As anger and confusion over the Boeing 737 MAX 8 grows among airline passengers in North America, evidence has emerged of serious concerns by some pilots about the aircraft type.

On Sunday, an Ethiopian Airlines jet crashed shortly after take off from Addis Ababa, killing all 157 onboard.

In the aftermath of the tragedy, concerns were soon raised about a crash in October 2018 of a Lion Air 737 MAX 8 in circumstances that had some similarities.

More than 40 regulators around the world have banned the jet from their airspace, with the UK Civil Aviation Authority saying it needed more information from the flight data recorder of the Ethiopian Airlines jet.

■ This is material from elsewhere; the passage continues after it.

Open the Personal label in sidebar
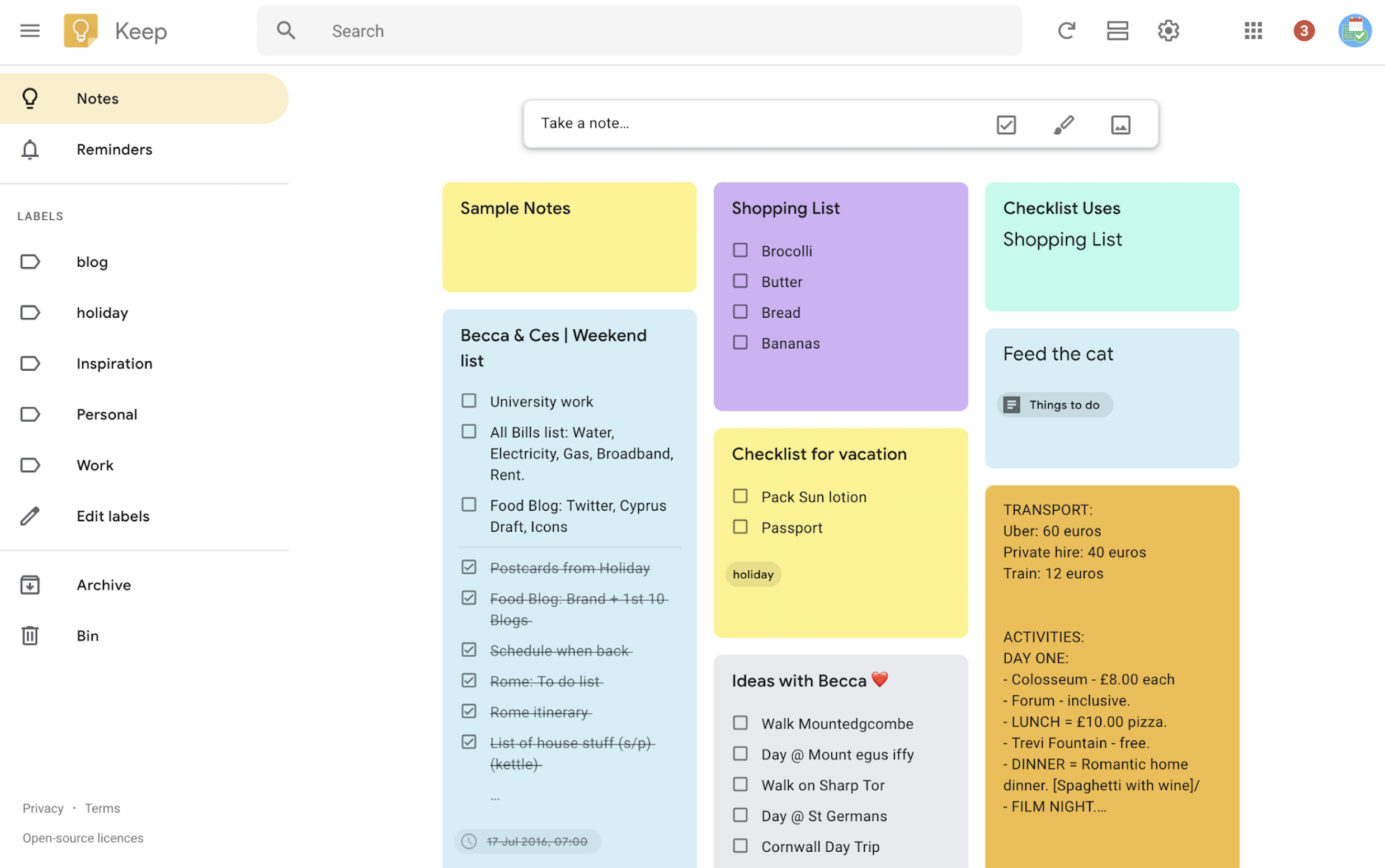[107, 413]
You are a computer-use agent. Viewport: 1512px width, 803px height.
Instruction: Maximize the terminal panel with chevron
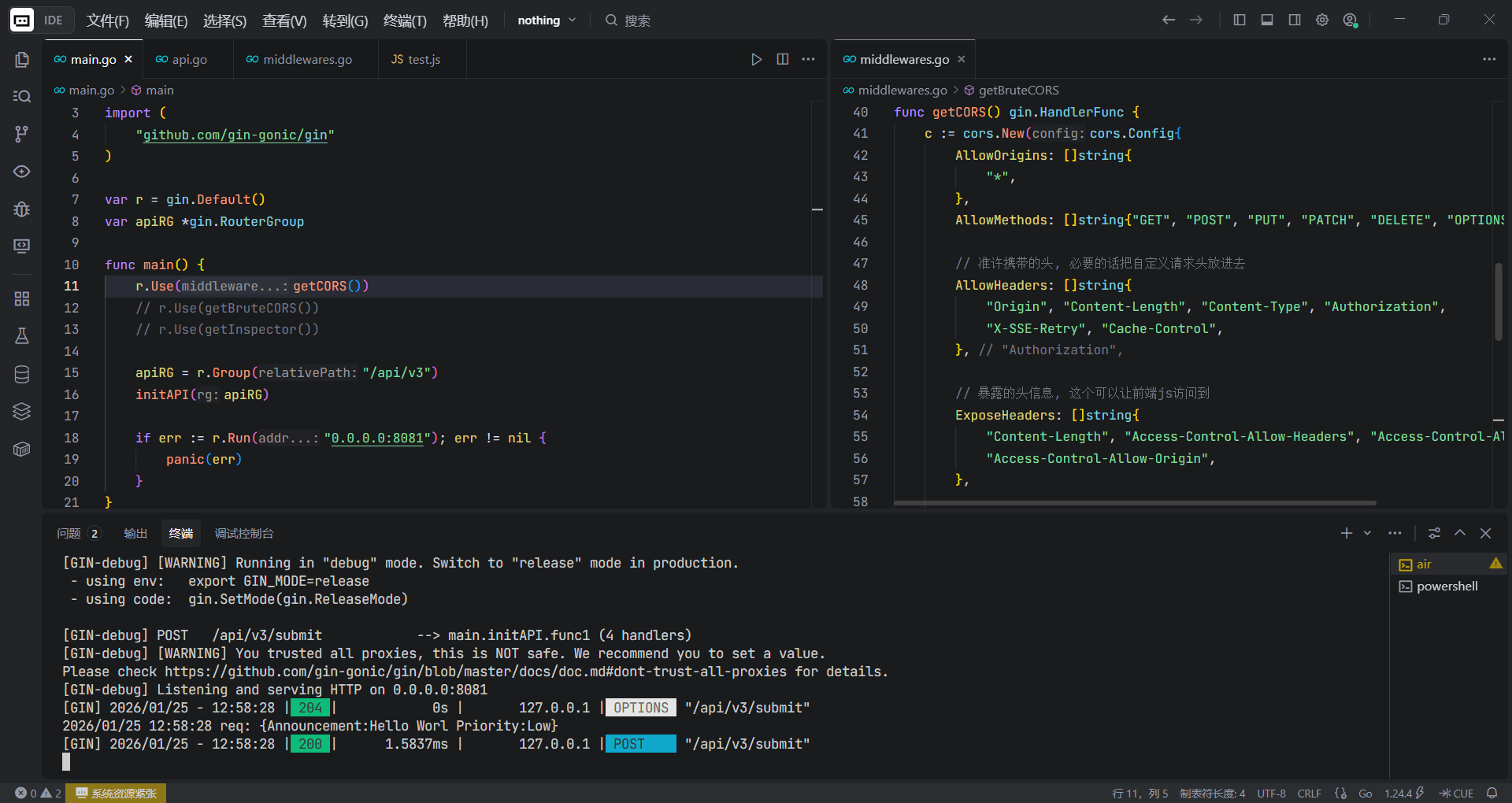point(1460,533)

But the lead regulator for this American plane, the US Federal Aviation Administration (FAA), says: “Our review shows no systemic performance issues and provides no basis to order grounding the aircraft.”

But the FAA’s Accident & Incident Data, which allows for anonymous reporting, reveals serious concerns about the 737 MAX characteristics.

The Dallas Morning News has trawled through the database for reports on the aircraft type.

One pilot felt the certification of the Boeing was not sufficiently rigorous, saying: “The fact that this airplane requires such jury rigging to fly is a red flag.”

Another captain called the flight manual “inadequate and almost criminally insufficient".

In November, a pilot who flies the Max 8 described Boeing’s lack of disclosure on how the Max 8's system differs from previous models as “unconscionable”.

An Emergency Airworthiness Directive issued by the Federal Aviation Administration (FAA) shortly after the Lion Air crash warned: “If an erroneously high single angle of attack sensor input is received by the flight control system, there is a potential for repeated nose-down trim commands of the horizontal stabilizer."

It ordered airlines to advise pilots about how to deal with the phenomenon should it arise.

“This condition, if not addressed, could cause the flight crew to have difficulty controlling the airplane, and lead to excessive nose-down attitude, significant altitude loss, and possible impact with terrain,” said the directive.

Boeing’s latest statement insists it has full confidence in the aircraft: “Safety is Boeing’s number one priority and we have full confidence in the safety of the 737 MAX. We understand that regulatory agencies and customers have made decisions that they believe are most appropriate for their home markets.

“We’ll continue to engage with them to ensure they have the information needed to have confidence in operating their fleets.

“Based on the information currently available, we do not have any basis to issue new guidance to operators.”